Oceanside High School held its first Walk to End Alzheimer’s on Nov. 19, to raise awareness, support and funds for those with Alzheimer’s disease. The high school also invited officials from the Alzheimer’s Association to the walk around the school’s football field, and encouraged students, parents, teachers and community members to take part in a raffle for giveaway prizes.
The initiative, led by Alex Boller, an OHS junior who is president of the Science National Honor Society, was coordinated by several students and school staff. The walk was organized in collaboration with the Alzheimer’s Association, which is headquartered in Chicago, and was intended not only to raise money for Alzheimer’s research, but also to foster understanding and compassion in the community.
“This is the first walk and Alzheimer’s event that I’ve organized, and I feel amazing that people really came out and supported us,” Boller said. “My grandmother passed away from Alzheimer’s when I was in second grade, so I’ve always wanted to do something and help out within the Alzheimer’s Association.”

▸ Activity list:
**1)** In one to three sentences, explain why Alex Boller had long wanted to do something with the Alzheimer’s Association, according to the Oceanside walk article.
**2)** Please extract the portion of the Oceanside walk article starting with "Oceanside High School" and going on through "for giveaway prizes.".
The rows that come next are separate material, unrelated to the Oceanside walk article.

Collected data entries
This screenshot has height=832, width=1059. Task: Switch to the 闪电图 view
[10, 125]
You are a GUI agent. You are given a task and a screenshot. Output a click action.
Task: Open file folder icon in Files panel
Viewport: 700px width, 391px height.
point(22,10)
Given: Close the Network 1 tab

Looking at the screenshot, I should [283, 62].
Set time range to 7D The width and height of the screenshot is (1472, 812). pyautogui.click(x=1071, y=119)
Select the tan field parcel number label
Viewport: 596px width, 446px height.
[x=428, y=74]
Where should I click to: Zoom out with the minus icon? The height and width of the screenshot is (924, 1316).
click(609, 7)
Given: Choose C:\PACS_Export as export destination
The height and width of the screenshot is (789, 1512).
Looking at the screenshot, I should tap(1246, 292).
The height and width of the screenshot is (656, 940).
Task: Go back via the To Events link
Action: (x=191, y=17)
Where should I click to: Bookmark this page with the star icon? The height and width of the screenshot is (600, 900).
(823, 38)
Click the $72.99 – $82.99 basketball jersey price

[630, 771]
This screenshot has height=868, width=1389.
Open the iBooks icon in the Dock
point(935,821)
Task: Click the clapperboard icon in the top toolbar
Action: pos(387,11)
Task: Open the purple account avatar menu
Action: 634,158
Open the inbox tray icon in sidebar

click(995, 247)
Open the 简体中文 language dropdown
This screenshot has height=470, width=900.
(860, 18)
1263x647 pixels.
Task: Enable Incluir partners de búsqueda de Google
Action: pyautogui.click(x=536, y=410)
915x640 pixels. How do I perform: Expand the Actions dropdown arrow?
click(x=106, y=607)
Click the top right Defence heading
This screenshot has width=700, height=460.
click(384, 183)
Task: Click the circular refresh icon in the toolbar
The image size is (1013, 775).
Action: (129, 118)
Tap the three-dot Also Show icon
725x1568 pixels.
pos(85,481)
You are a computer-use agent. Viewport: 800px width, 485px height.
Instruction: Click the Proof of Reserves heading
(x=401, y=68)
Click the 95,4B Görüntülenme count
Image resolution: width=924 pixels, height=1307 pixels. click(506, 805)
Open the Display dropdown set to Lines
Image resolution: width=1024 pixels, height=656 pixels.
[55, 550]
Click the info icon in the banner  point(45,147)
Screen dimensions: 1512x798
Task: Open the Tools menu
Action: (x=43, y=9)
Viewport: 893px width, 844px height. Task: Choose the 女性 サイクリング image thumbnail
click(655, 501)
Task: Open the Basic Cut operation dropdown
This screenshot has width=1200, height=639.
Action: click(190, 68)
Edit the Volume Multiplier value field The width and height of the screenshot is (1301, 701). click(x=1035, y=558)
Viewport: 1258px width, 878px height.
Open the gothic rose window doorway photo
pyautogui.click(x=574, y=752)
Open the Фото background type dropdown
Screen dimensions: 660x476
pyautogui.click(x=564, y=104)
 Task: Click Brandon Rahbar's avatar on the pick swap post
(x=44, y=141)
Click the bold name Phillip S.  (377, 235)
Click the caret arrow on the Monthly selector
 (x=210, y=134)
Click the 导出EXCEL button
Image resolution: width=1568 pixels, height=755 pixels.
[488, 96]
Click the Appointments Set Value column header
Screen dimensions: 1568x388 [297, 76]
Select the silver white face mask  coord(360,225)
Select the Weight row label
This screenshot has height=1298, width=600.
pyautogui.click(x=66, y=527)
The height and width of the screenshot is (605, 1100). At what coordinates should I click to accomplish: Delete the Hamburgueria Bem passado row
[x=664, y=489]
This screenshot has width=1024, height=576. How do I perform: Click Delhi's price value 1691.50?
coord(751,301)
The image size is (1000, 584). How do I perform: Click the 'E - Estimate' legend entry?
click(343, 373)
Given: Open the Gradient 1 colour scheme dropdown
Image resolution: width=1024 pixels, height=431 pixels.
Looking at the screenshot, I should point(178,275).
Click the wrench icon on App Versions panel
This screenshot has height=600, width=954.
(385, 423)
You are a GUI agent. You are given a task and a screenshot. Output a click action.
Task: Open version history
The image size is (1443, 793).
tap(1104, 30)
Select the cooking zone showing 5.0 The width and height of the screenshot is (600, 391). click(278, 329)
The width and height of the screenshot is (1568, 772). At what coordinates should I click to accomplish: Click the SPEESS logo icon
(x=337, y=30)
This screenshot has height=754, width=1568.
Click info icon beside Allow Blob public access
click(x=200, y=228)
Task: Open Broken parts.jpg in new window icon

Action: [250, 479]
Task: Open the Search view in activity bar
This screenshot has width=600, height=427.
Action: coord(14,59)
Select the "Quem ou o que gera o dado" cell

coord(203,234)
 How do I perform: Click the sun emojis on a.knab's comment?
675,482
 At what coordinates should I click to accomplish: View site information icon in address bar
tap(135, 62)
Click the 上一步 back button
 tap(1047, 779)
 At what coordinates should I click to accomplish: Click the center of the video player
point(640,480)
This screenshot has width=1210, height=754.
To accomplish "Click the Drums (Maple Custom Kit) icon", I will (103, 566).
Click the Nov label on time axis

▸ Answers by item:
**1)** Boller’s grandmother died of Alzheimer’s when Boller was in second grade. Since then Boller had always wanted to do something and help out within the Alzheimer’s Association.

**2)**
Oceanside High School held its first Walk to End Alzheimer’s on Nov. 19, to raise awareness, support and funds for those with Alzheimer’s disease. The high school also invited officials from the Alzheimer’s Association to the walk around the school’s football field, and encouraged students, parents, teachers and community members to take part in a raffle for giveaway prizes.